*** Opening of Records for this exercise ***

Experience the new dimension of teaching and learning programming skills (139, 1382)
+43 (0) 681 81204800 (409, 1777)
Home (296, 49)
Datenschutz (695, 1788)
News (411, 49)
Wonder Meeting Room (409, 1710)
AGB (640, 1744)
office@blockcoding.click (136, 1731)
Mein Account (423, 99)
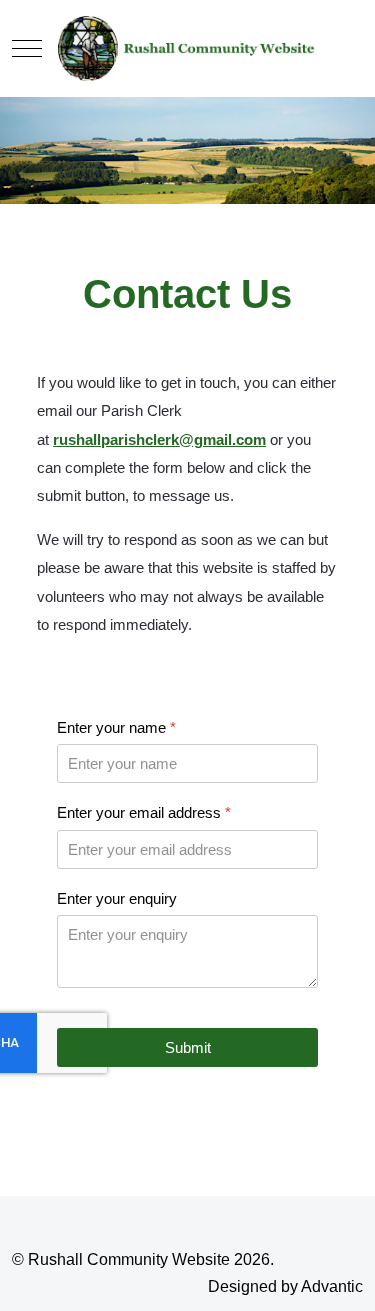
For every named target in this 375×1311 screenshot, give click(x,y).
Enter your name (116, 727)
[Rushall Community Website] (187, 48)
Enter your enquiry (117, 898)
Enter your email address (144, 812)
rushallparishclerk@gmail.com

*** Close of Records for this exercise ***

- **What you will do**
Retyping should start at the first line of the data above and stop after the line with "Enter your enquiry (117, 898)", and no picture should be included.

- **Reply to the exercise**
Experience the new dimension of teaching and learning programming skills (139, 1382)
+43 (0) 681 81204800 (409, 1777)
Home (296, 49)
Datenschutz (695, 1788)
News (411, 49)
Wonder Meeting Room (409, 1710)
AGB (640, 1744)
office@blockcoding.click (136, 1731)
Mein Account (423, 99)
For every named target in this 375×1311 screenshot, give click(x,y).
Enter your name (116, 727)
[Rushall Community Website] (187, 48)
Enter your enquiry (117, 898)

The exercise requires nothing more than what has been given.